EXERCISE DETAILS |
Return only the lines of the data below from the line with "Task: Open the" up to and including the line with "The height and", exactly as written, with the pictures omitted.

DATA FOR THIS TASK |
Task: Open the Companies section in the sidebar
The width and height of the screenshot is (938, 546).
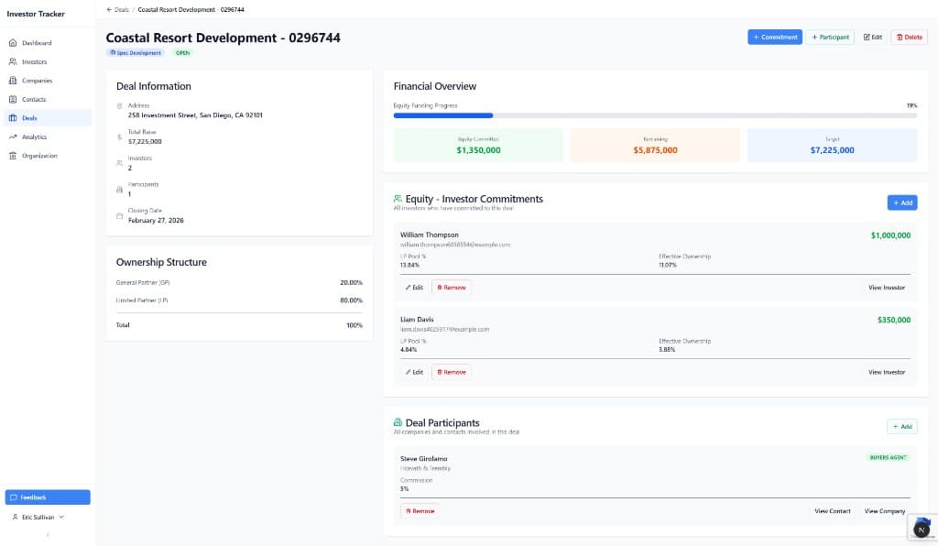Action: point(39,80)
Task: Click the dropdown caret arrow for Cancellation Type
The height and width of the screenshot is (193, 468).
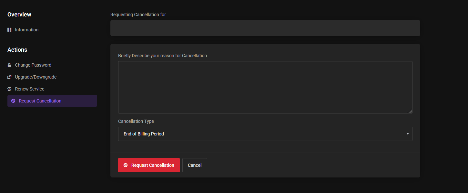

---

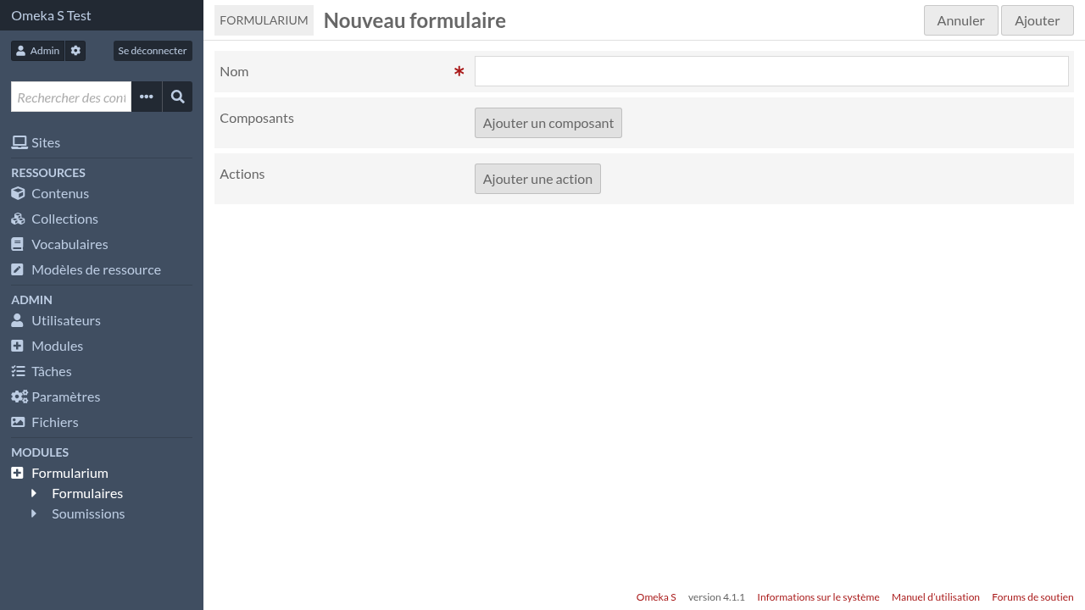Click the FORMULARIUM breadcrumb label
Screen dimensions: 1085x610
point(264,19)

ANSWER TO THE PROBLEM |
Task: Open the Companies section in the sidebar
The width and height of the screenshot is (938, 546).
Action: point(39,80)
Task: Click the dropdown caret arrow for Cancellation Type
The height and width of the screenshot is (193, 468).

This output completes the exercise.